═════ POTONGAN TEKS ═════

NGAYOGJAZZ 2015

NGAYOGJAZZ 2015

NGAYOGJAZZ 2015
NGAYOGJAZZ 2015

Berpedoman pada sejarah munculnya musik jazz, Ngayogjazz konsisten mendekatkan diri pada masyarakat dengan segala keunikannya. Ajang yang telah terselenggara 9 kali ini menjadi peristiwa budaya yang menggabungkan berbagai spirit kebudayaan dan kehidupan sosial. Digagas oleh Djaduk Ferianto yang kemudian mengajak tokoh lain: Hattakawa, Bambang Paningron, Ajie Wartono, Vindra Diratara, Hendy Setiawan dan Ahmad Noor Arief untuk mendobrak pandangan bahwa jazz hanyalah untuk kaum elit.

═════ ENTRI HASIL EKSTRAKSI ═════

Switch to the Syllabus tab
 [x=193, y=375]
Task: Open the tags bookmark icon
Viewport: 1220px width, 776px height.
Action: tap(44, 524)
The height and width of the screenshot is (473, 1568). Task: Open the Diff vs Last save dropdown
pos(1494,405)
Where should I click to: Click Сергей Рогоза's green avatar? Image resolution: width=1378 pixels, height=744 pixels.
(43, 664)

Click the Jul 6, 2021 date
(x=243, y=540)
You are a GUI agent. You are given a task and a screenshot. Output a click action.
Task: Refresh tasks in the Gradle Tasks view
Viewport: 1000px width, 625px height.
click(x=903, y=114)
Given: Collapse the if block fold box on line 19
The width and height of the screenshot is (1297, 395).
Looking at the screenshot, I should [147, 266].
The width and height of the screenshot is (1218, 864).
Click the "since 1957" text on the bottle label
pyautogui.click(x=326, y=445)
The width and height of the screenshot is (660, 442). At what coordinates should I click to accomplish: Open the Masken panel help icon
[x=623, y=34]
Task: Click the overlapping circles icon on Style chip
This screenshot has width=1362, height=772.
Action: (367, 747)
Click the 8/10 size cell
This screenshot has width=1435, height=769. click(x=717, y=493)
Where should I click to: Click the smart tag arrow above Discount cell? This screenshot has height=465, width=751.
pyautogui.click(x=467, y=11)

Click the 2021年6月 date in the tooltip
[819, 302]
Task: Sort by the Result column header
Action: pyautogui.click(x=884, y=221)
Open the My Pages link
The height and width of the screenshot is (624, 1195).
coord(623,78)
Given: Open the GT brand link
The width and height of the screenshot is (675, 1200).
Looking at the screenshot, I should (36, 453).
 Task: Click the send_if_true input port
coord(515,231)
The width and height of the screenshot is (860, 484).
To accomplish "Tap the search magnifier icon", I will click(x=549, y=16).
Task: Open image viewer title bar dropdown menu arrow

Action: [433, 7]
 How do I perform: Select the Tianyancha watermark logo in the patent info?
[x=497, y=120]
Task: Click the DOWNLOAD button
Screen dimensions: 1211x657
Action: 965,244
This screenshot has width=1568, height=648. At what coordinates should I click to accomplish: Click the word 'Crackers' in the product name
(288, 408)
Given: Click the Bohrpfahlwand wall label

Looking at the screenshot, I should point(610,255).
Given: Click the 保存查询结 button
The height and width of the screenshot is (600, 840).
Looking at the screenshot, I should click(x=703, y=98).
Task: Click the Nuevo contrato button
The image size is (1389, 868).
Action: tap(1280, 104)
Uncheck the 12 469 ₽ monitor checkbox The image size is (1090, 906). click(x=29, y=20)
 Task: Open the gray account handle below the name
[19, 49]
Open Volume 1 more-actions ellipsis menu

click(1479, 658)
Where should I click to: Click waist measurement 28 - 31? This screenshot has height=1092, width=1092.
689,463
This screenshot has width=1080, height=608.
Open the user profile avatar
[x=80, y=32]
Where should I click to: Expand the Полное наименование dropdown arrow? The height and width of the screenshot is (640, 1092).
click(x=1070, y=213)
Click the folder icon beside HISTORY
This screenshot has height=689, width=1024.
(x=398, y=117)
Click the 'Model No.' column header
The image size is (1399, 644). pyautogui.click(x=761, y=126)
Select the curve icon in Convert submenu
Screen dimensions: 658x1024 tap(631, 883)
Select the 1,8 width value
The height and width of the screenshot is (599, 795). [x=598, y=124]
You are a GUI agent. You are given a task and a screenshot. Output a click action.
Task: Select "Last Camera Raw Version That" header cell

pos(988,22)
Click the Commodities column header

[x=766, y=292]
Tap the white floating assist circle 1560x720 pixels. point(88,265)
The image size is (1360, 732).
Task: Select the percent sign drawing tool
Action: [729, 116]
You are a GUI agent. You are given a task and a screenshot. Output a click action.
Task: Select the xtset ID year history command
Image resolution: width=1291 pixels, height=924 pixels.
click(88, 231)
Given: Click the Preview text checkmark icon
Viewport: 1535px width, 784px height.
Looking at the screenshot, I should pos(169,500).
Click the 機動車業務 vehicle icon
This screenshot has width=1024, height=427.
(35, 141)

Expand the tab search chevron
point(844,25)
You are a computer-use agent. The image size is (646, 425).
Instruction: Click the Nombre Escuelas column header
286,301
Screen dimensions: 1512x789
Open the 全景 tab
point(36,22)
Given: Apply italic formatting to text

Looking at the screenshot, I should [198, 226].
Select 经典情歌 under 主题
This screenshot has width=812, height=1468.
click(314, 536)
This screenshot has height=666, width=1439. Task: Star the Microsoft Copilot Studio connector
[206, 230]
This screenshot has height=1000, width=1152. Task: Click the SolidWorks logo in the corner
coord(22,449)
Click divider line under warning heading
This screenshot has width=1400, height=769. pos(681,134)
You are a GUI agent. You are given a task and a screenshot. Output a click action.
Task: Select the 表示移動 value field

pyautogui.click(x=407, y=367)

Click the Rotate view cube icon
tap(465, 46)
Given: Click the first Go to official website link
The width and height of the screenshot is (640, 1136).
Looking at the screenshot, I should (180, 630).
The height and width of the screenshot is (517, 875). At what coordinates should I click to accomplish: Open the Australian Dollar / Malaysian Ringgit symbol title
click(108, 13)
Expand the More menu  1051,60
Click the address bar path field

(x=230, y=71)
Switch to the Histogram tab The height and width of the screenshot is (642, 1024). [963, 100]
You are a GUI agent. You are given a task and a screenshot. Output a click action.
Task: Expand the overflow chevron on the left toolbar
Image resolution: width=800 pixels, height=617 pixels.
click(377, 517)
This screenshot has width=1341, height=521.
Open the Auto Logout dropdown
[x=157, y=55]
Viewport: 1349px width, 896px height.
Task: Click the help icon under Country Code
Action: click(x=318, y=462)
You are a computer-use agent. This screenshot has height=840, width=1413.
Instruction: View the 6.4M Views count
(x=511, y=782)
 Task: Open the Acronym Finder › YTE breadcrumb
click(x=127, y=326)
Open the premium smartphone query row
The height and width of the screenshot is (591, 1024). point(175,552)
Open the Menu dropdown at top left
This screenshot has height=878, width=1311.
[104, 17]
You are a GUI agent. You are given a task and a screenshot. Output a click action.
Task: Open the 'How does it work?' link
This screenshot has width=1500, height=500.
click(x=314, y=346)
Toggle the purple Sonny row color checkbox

═════

[TUGAS KERJA 1] Tolong tuliskan ulang bagian teks tentang Ngayogjazz 2015 dari "Berpedoman pada sejarah" sampai "untuk kaum elit." tanpa mengubah satu kata pun.
[TUGAS KERJA 2] Sambung teks tentang Ngayogjazz 2015, mulai sesudah kalimat terakhirnya.

[JAWABAN 1]
Berpedoman pada sejarah munculnya musik jazz, Ngayogjazz konsisten mendekatkan diri pada masyarakat dengan segala keunikannya. Ajang yang telah terselenggara 9 kali ini menjadi peristiwa budaya yang menggabungkan berbagai spirit kebudayaan dan kehidupan sosial. Digagas oleh Djaduk Ferianto yang kemudian mengajak tokoh lain: Hattakawa, Bambang Paningron, Ajie Wartono, Vindra Diratara, Hendy Setiawan dan Ahmad Noor Arief untuk mendobrak pandangan bahwa jazz hanyalah untuk kaum elit.

[JAWABAN 2]
NGAYOGJAZZ 2015
NGAYOGJAZZ 2015

Ngayogjazz digelar tiap November, pindah dari desa satu ke desa lainnya di DIY untuk menggabungkan jazz dan suasana pedesaan. Musisi yang tampil dari lokal sampai internasional. Pertama di Padepokan Bagong Kussudiardjo (2007), Desa Wisata Tembi (2008), Pasar Seni Gabusan (2009). Karena letusan Gunung Merapi dan Yogya tertutup abu vulkanik, Ngayogjazz batal digelar tahun 2010. Tapi dengan semangat guyub dan gotong royong, tahun 2011 Ngayogjazz digelar 2 kali, pertama bulan Januari di pelataran rumah perupa Djoko Pekik di Bantul dan di Kotagede bulan November. Desa Brayut dan Sidoakur, Sleman menjadi tempat penyelanggaraan Ngayogjazz tahun 2012, 2013 dan 2014. Istilah jam session dan improvisasi pada musik jazz pun berlaku di Ngayogjazz. Musisi yang tampil diberi keleluasaan diatas panggung, mereka bisa dengan santai berinteraksi dengan semua yang datang. Mereka tak hanya memainkan repertoarnya tapi juga belajar dari masyarakat yang menjadi produk seni itu sendiri. Kesenian tradisional juga diberi ruang, begitu pula dengan suguhan kuliner khas pedesaan. Inilah menariknya Ngayogjazz yang selalu merakyat, bahkan tahun lalu dihadiri 26 ribu orang dari usia dan latar belakang yang beragam. Ajang ini pun menjadi gerakan kebudayaan yang konsisten melibatkan publik.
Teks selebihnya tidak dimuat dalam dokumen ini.